3. What is Dubai's equivalent to Best Buy? Where can I buy electronics, computers, routers, printers?

- jumbo, sharaf DG, jacky's, carrefour, lulu, computer souk area, etc

4. What is Dubai's equivalent to Staples? Where can I buy office supplies, stationary?

- Cant think of a name, but I am sure there is something...since there are a ton of offices here...

regards


----------



## 4drsupra (Sep 1, 2010)

hey another canadian moving too...you staying in dubai?


----------



## Guest (Sep 23, 2010)

You will find electronics much more expensive here than in Canada. Buy anything there you need. Most electronics now work on both voltages 

You asked about chargers - do you mean transformers? If some of your things only work on 110/120, you will need a transformer. If, for example, your electric toothbrush is 120, you won't be able to use a charger bought here because it will be 240. A transformer will change the power output or input as necessary.
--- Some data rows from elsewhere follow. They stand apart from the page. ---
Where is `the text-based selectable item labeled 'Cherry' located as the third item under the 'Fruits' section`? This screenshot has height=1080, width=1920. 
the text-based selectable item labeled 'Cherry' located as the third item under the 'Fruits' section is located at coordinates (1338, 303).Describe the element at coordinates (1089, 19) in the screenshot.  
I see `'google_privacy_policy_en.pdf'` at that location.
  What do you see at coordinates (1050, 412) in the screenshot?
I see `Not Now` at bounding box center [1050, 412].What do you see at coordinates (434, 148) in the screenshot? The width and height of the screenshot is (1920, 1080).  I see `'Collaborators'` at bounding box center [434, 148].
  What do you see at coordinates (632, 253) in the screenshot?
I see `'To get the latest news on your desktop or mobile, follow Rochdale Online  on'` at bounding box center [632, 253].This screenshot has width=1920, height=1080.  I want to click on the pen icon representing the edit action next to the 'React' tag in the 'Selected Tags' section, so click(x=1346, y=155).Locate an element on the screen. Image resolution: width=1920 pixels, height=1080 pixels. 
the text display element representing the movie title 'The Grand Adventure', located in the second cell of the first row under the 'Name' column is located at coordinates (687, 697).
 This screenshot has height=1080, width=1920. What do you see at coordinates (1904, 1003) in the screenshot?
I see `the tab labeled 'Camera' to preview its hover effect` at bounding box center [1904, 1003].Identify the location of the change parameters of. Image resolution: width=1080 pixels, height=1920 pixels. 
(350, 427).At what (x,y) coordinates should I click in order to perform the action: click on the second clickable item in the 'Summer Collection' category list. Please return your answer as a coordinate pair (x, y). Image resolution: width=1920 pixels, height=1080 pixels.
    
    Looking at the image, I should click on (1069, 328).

If they are dual voltage though, you shouldn't need a charger, only an adapter for the wall sockets which are different, although you can get multi socket extension cords that will fit most types of plugs

sorry I can't give suggestions for the other things


----------



## Jynxgirl (Nov 27, 2009)

Do not skimp on the cheap transformers. You really do get what you pay for with them.


----------